# Converting those AOL art. files into jpegs ?



## rams (Aug 11, 2006)

A very long time ago I was w/ AOL. I was saving images but they were saved as art.files instead of jpegs. As I got away from AOL while using my new isp I was able to save as jpegs.
Over a period of time I was CONVERTING those AOL art.files into jpegs using my WINDOWS and fax viewer. 
NOW, since I understand,INTERNET EXPLORER sent some type of security update through that now won't allow me to open up those AOL art.files. I'm told they viewed these art.files as some type of security risk ?
I've tryed ADVANT & a few other browsers in hopes they would open but to no avail I been unsuccesful. 
Can anyone help me to remedy this or are these art.files now lost that I should just delete them all ?

 Thank you,
rams

p.s. This site is a real joy and happy to have joined in !!!


----------



## Nemstaris (Jul 12, 2001)

Hi Rams,

A quick google reveals that a method to try and an explanaion to the .art format, 
http://www.faqs.org/qa/qa-16505.html

"AOL Method
You can Convert a .art image file to the proper format by usingAOL.
Download the file.
Determine if you can open it with your graphics program if not its probably in .art format
On the Aol Menu (top menu) select FILE then OPEN
Search for the .art file you downloaded.
Click the file to open it. AOLs File Viewer window opens and the picture is displayed.
Once the file is open simply save it in the proper fromat.
Aols file Viewer handles Gifs, Jpg, bmp, as well as other formats.

Windows Internet Explorer Method
You can Convert a .art image file to .bmp by usingWindows Internet Explorer.
Yep the same program you surf the internet with! And then covert the .bmp to a smaller .jpg file. "

Nemstaris


----------



## rams (Aug 11, 2006)

Nemstais 

Thank you much for your kind reply. I will try this method and report back here in a day or so ? Again your courtesy has been greatly apreciated !

rams


----------



## wilson44512 (Mar 25, 2006)

thanks Nemstais. i have a friend that has that problem. he will be happy.


----------



## win2kpro (Jul 19, 2005)

I'm sure this is a stupid question, but why would you save an image as an art file?


----------



## sekirt (Mar 28, 2003)

I've never used it but xnview (freeware) should be able to read ART files - might be easy to convert using it.

http://perso.orange.fr/pierre.g/xnview/enhome.html

sekirt


----------



## thecoalman (Mar 6, 2006)

sekirt said:


> I've never used it but xnview (freeware) should be able to read ART files - might be easy to convert using it.
> 
> http://perso.orange.fr/pierre.g/xnview/enhome.html
> 
> sekirt


That appears to be a different ART format that it supports. As far as opening them in IE that feature has been disabled due to a vulnerability as of July 7th, so if your windows installation is up to date it will no longer be able to open them. They no longer work on my computer.
http://www.microsoft.com/technet/security/bulletin/MS06-022.mspx

I did come across this that has AOL ART support: 
http://www.acdsee.com/products/acdseepro/fileformats
http://www.acdsee.com/products/acdseepro/index

It has a free trial, you could just use it for the conversion unless there is a resrtiction on it.


----------



## rams (Aug 11, 2006)

**Recorded data**
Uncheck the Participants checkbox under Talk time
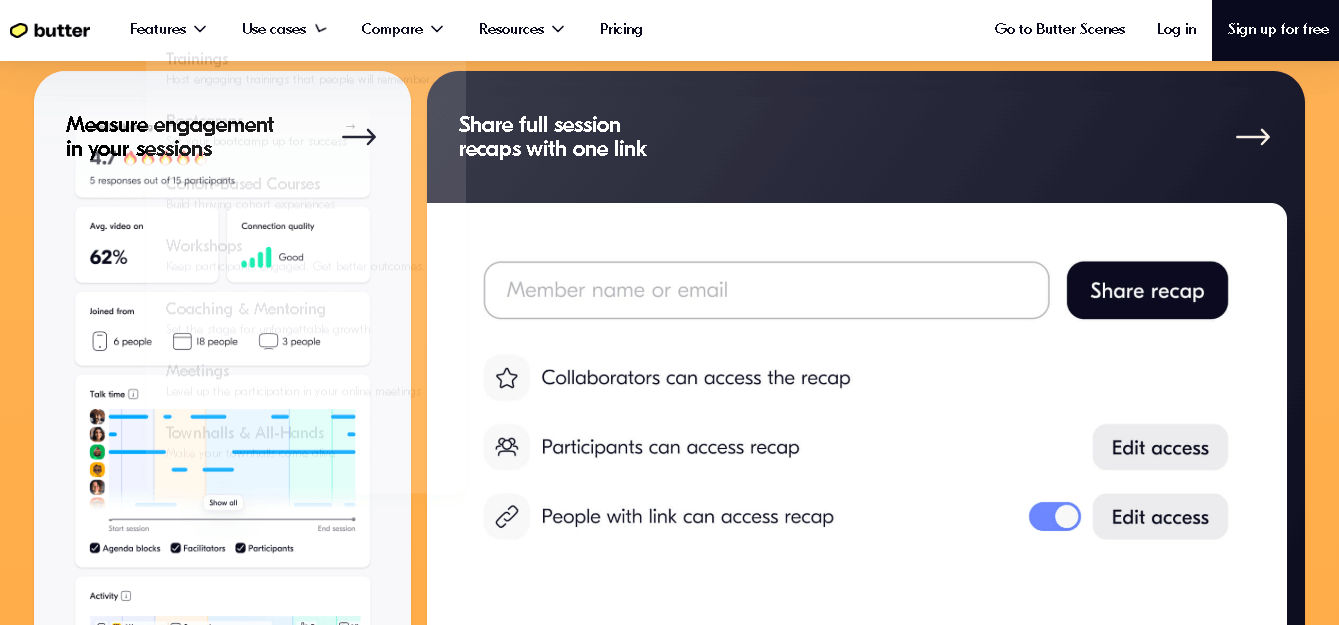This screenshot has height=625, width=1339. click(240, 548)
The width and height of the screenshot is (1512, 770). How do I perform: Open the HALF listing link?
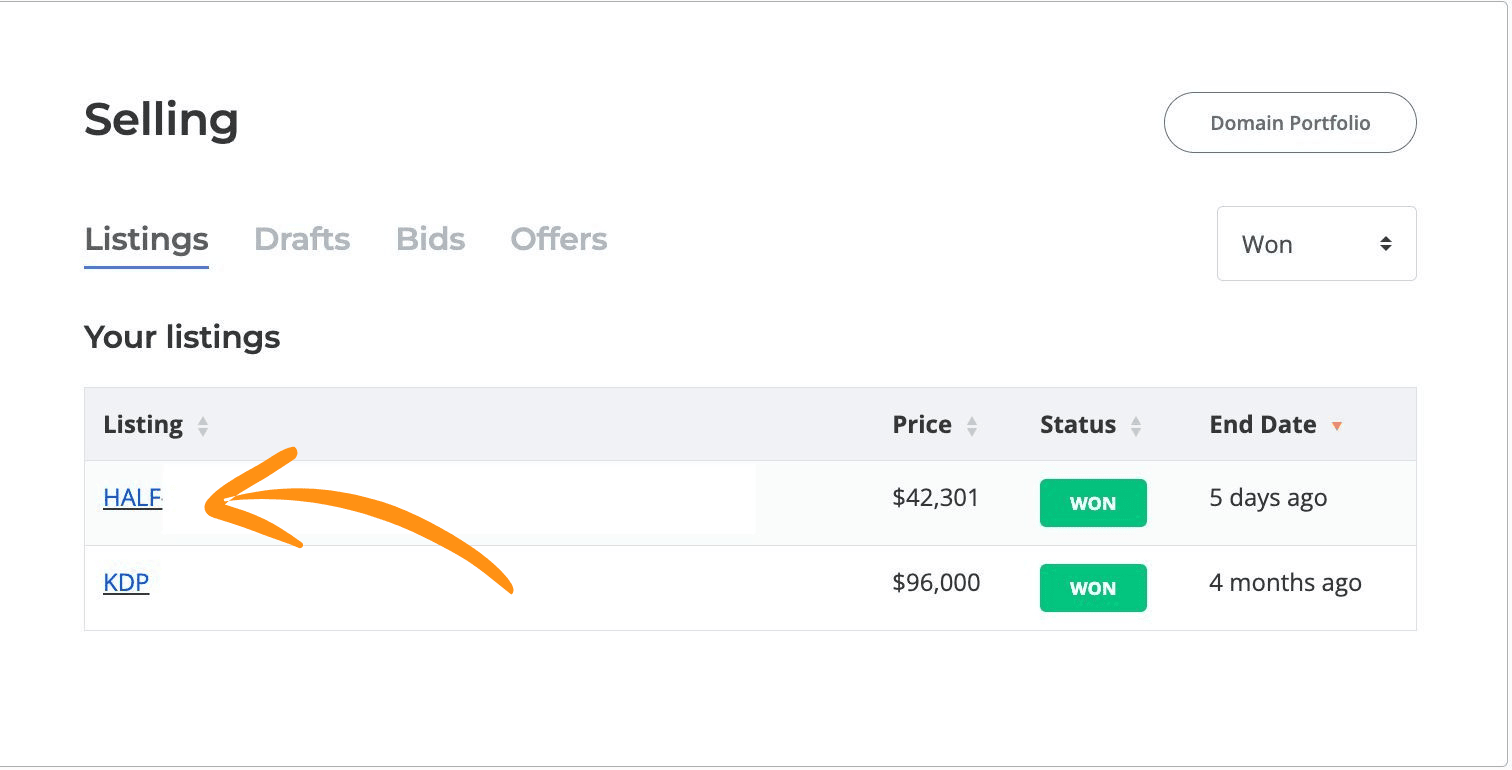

**Goals**
(A) In the thread about AOL .art files, on what date does thecoalman say the feature for opening them in Internet Explorer was disabled?
(B) Decide whether each statement agrees with the thread about AOL .art files. (i) rams had been converting the art files into jpegs with the Windows fax viewer. (ii) sekirt had personally used xnview on ART files. (iii) The Internet Explorer method turns a .art file directly into a .jpg.
(C) From the thread about AOL .art files, reproduce the passage between "Aols file Viewer handles" and "usingWindows Internet Explorer.", inclusive.

**Answers for the exercise**
(A) July 7th

(B)
(i) Yes: "Over a period of time I was CONVERTING those AOL art.files into jpegs using my WINDOWS and fax viewer."
(ii) No: "I've never used it but xnview (freeware) should be able to read ART files"
(iii) No: "You can Convert a .art image file to .bmp by usingWindows Internet Explorer."

(C)
Aols file Viewer handles Gifs, Jpg, bmp, as well as other formats.

Windows Internet Explorer Method
You can Convert a .art image file to .bmp by usingWindows Internet Explorer.